**Task goal**: Pull out every line of the data below that contains the string "node". Case matters.

**Data**:
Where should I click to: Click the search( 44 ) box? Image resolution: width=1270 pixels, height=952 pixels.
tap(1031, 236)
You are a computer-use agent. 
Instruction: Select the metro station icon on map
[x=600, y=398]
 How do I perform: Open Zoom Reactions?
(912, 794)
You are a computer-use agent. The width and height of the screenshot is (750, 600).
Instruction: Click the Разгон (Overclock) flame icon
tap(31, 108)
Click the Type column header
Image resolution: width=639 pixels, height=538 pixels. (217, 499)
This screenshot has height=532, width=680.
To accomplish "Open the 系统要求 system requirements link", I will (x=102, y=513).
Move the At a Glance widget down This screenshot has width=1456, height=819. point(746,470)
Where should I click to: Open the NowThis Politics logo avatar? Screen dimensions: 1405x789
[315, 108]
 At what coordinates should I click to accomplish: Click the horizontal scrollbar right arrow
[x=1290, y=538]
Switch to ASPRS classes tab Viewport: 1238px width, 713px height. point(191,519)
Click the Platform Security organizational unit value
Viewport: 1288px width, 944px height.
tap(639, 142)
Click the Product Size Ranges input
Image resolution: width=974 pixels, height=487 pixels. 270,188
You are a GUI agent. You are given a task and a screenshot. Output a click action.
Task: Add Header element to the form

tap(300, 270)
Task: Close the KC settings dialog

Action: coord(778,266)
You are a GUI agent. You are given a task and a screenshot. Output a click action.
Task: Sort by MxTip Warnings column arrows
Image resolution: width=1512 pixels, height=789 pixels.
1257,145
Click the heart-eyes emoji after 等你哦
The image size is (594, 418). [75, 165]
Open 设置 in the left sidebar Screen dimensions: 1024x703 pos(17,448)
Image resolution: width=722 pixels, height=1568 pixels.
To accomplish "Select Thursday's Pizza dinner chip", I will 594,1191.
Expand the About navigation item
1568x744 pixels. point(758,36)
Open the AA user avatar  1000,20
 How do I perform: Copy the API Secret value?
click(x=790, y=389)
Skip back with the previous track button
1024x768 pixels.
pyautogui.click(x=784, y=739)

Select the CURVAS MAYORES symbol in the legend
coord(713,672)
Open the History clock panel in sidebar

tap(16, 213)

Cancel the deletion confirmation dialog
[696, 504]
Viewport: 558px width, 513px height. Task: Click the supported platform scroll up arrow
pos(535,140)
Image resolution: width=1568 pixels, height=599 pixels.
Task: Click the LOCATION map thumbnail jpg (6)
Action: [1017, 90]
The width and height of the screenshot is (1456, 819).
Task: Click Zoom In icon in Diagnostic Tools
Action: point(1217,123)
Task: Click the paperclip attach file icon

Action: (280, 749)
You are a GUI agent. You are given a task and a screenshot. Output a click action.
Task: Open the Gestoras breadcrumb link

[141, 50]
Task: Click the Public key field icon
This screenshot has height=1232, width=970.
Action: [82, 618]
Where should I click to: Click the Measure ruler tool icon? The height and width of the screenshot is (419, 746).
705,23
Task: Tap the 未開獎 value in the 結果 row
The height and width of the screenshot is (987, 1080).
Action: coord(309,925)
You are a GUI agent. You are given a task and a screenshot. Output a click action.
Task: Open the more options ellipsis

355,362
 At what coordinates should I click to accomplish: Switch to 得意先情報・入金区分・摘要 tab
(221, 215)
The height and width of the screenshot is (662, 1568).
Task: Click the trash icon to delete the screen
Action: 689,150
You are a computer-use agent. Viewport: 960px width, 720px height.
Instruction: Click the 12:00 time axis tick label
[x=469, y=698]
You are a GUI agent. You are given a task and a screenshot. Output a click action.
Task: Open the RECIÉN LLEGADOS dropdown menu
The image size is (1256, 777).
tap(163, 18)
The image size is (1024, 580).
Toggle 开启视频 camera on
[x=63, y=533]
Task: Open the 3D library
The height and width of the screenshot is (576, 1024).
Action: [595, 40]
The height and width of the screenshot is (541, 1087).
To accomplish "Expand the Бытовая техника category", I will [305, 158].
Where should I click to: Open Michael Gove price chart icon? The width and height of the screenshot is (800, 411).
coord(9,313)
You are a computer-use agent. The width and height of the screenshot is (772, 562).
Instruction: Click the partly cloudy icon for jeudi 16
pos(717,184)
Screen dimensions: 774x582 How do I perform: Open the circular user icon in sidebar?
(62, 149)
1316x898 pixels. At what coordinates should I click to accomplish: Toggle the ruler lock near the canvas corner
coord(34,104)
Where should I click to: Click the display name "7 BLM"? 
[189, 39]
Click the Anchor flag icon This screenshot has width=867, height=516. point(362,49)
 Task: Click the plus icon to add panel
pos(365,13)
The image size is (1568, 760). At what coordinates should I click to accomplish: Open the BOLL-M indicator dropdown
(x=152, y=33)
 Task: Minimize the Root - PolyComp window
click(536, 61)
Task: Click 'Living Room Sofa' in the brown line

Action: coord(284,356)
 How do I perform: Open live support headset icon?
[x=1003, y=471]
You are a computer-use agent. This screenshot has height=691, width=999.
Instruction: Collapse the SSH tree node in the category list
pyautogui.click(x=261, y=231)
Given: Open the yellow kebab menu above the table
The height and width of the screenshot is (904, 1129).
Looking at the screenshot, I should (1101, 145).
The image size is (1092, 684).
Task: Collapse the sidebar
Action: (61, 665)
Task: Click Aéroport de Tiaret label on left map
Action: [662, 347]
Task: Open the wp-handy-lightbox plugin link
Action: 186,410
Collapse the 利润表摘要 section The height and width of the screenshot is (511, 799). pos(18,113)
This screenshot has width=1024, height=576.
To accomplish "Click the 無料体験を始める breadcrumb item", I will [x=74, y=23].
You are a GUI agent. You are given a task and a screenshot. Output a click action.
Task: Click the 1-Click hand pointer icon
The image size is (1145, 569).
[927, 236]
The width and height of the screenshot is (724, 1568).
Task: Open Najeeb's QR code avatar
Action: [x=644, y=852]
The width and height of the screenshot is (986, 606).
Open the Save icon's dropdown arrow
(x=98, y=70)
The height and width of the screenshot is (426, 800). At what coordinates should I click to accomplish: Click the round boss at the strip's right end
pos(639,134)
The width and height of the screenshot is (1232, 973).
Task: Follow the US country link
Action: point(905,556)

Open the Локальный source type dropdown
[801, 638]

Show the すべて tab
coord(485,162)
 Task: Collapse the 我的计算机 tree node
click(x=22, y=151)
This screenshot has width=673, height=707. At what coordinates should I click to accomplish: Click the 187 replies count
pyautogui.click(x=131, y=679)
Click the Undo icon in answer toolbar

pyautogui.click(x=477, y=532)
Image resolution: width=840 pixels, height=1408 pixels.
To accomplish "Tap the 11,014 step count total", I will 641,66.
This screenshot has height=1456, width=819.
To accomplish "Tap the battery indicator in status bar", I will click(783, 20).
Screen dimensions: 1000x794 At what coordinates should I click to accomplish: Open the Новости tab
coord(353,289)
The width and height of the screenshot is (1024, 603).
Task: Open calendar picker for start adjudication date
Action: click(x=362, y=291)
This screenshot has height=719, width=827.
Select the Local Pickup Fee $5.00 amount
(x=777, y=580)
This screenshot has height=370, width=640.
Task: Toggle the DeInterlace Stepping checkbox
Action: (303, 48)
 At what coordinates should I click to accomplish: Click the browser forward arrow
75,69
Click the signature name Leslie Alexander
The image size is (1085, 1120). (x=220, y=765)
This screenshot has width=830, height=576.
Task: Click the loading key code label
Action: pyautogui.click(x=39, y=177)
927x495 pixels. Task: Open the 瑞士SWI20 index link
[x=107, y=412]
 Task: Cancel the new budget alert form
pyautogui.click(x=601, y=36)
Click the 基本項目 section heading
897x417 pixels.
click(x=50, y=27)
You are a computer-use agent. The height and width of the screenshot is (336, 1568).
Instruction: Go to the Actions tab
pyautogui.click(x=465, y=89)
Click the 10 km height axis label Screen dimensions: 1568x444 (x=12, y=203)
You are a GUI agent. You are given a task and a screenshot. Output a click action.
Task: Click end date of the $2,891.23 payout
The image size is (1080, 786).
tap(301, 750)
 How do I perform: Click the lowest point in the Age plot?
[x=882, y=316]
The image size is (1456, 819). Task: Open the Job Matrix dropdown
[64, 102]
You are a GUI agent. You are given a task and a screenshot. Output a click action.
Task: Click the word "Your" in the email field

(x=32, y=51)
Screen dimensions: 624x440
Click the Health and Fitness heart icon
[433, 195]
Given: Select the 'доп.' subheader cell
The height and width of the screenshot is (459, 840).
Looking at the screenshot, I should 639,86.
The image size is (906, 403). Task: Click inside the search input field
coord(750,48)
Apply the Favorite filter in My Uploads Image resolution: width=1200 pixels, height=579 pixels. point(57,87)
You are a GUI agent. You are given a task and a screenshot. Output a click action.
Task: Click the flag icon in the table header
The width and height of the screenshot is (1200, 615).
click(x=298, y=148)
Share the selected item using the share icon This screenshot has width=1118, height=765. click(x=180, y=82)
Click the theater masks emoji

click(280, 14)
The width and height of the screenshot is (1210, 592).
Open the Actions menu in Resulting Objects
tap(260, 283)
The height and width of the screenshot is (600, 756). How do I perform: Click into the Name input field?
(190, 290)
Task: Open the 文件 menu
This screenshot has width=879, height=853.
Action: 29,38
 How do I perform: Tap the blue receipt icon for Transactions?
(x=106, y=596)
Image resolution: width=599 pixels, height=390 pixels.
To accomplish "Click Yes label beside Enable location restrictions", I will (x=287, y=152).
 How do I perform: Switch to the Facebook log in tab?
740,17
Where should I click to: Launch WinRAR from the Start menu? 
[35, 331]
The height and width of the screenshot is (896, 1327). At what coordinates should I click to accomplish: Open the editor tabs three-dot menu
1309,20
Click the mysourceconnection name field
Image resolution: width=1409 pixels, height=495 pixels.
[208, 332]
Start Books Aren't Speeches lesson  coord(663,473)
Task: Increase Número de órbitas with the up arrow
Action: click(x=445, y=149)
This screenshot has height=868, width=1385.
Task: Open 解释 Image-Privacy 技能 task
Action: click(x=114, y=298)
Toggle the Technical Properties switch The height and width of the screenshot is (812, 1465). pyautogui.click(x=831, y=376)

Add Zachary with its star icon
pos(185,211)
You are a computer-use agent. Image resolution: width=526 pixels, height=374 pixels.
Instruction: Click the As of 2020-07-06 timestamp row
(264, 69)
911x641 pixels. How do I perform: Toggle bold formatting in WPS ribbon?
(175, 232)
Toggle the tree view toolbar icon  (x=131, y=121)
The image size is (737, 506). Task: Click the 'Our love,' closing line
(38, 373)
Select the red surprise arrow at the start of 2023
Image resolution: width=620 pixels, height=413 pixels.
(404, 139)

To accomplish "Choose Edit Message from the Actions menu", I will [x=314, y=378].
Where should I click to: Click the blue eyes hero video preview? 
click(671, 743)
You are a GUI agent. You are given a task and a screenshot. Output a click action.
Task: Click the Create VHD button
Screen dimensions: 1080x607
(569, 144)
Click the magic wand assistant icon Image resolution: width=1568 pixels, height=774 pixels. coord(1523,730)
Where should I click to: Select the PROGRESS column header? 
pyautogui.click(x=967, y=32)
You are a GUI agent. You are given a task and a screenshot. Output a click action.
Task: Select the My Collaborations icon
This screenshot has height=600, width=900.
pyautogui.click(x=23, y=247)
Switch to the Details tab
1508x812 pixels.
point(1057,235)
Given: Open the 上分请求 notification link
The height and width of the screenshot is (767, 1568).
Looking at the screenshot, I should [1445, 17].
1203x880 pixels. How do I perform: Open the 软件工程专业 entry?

**Exercise response**:
Instruction: Collapse the SSH tree node in the category list
 Task: Collapse the 我的计算机 tree node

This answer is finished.